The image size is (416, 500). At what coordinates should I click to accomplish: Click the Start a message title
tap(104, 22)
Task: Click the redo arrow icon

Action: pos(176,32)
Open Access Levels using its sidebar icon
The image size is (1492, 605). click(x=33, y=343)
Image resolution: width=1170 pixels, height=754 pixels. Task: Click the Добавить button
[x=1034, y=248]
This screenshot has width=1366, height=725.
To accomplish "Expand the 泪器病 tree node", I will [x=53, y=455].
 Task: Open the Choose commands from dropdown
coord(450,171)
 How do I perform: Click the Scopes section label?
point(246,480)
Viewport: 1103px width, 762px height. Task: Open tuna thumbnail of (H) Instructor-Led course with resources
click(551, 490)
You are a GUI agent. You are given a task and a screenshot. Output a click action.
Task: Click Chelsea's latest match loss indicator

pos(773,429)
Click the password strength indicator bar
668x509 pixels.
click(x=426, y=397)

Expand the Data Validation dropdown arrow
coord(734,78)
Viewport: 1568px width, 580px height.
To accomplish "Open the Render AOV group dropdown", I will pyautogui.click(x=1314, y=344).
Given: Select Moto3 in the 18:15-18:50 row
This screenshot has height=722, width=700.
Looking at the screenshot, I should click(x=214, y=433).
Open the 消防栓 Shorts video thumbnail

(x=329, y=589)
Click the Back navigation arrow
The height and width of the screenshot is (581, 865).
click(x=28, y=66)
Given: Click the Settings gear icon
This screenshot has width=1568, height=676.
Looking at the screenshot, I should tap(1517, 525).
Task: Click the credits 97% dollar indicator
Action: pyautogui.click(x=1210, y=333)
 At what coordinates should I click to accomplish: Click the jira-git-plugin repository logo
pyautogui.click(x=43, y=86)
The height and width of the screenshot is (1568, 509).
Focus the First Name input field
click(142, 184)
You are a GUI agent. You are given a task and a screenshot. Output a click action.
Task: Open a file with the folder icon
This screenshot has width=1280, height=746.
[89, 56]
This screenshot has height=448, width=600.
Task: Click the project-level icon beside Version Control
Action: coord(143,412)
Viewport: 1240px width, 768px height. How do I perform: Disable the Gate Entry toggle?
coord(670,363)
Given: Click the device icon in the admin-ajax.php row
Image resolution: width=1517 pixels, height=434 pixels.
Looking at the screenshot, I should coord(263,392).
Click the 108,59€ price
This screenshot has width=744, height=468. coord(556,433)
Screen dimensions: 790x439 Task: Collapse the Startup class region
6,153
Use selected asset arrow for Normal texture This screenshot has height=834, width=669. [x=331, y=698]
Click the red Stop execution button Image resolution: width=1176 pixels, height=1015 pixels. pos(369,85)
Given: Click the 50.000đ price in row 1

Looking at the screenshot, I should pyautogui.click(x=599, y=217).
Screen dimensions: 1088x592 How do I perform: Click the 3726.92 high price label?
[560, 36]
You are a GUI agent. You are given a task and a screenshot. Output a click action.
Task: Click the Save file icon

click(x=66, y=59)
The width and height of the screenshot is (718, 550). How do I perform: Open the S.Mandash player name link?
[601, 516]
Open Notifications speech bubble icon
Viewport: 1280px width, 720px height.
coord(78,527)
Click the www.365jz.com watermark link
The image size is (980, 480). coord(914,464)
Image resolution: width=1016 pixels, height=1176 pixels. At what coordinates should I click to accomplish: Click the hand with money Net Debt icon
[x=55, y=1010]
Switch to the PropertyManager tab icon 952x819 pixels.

▶ **INSTRUCTIONS TO FOLLOW**:
What's wanted here is every record, retyped exactly as shown above.

▶ **SOLVED EXERCISE**:
The image size is (416, 500). At what coordinates should I click to accomplish: Click the Start a message title
tap(104, 22)
Task: Click the redo arrow icon

Action: pos(176,32)
Open Access Levels using its sidebar icon
The image size is (1492, 605). click(x=33, y=343)
Image resolution: width=1170 pixels, height=754 pixels. Task: Click the Добавить button
[x=1034, y=248]
This screenshot has width=1366, height=725.
To accomplish "Expand the 泪器病 tree node", I will [x=53, y=455].
 Task: Open the Choose commands from dropdown
coord(450,171)
 How do I perform: Click the Scopes section label?
point(246,480)
Viewport: 1103px width, 762px height. Task: Open tuna thumbnail of (H) Instructor-Led course with resources
click(551, 490)
You are a GUI agent. You are given a task and a screenshot. Output a click action.
Task: Click Chelsea's latest match loss indicator

pos(773,429)
Click the password strength indicator bar
668x509 pixels.
click(x=426, y=397)

Expand the Data Validation dropdown arrow
coord(734,78)
Viewport: 1568px width, 580px height.
To accomplish "Open the Render AOV group dropdown", I will pyautogui.click(x=1314, y=344).
Given: Select Moto3 in the 18:15-18:50 row
This screenshot has height=722, width=700.
Looking at the screenshot, I should click(x=214, y=433).
Open the 消防栓 Shorts video thumbnail

(x=329, y=589)
Click the Back navigation arrow
The height and width of the screenshot is (581, 865).
click(x=28, y=66)
Given: Click the Settings gear icon
This screenshot has width=1568, height=676.
Looking at the screenshot, I should tap(1517, 525).
Task: Click the credits 97% dollar indicator
Action: pyautogui.click(x=1210, y=333)
 At what coordinates should I click to accomplish: Click the jira-git-plugin repository logo
pyautogui.click(x=43, y=86)
The height and width of the screenshot is (1568, 509).
Focus the First Name input field
click(142, 184)
You are a GUI agent. You are given a task and a screenshot. Output a click action.
Task: Open a file with the folder icon
This screenshot has width=1280, height=746.
[89, 56]
This screenshot has height=448, width=600.
Task: Click the project-level icon beside Version Control
Action: coord(143,412)
Viewport: 1240px width, 768px height. How do I perform: Disable the Gate Entry toggle?
coord(670,363)
Given: Click the device icon in the admin-ajax.php row
Image resolution: width=1517 pixels, height=434 pixels.
Looking at the screenshot, I should coord(263,392).
Click the 108,59€ price
This screenshot has width=744, height=468. coord(556,433)
Screen dimensions: 790x439 Task: Collapse the Startup class region
6,153
Use selected asset arrow for Normal texture This screenshot has height=834, width=669. [x=331, y=698]
Click the red Stop execution button Image resolution: width=1176 pixels, height=1015 pixels. pos(369,85)
Given: Click the 50.000đ price in row 1

Looking at the screenshot, I should pyautogui.click(x=599, y=217).
Screen dimensions: 1088x592 How do I perform: Click the 3726.92 high price label?
[560, 36]
You are a GUI agent. You are given a task and a screenshot. Output a click action.
Task: Click the Save file icon

click(x=66, y=59)
The width and height of the screenshot is (718, 550). How do I perform: Open the S.Mandash player name link?
[601, 516]
Open Notifications speech bubble icon
Viewport: 1280px width, 720px height.
coord(78,527)
Click the www.365jz.com watermark link
The image size is (980, 480). coord(914,464)
Image resolution: width=1016 pixels, height=1176 pixels. At what coordinates should I click to accomplish: Click the hand with money Net Debt icon
[x=55, y=1010]
Switch to the PropertyManager tab icon 952x819 pixels.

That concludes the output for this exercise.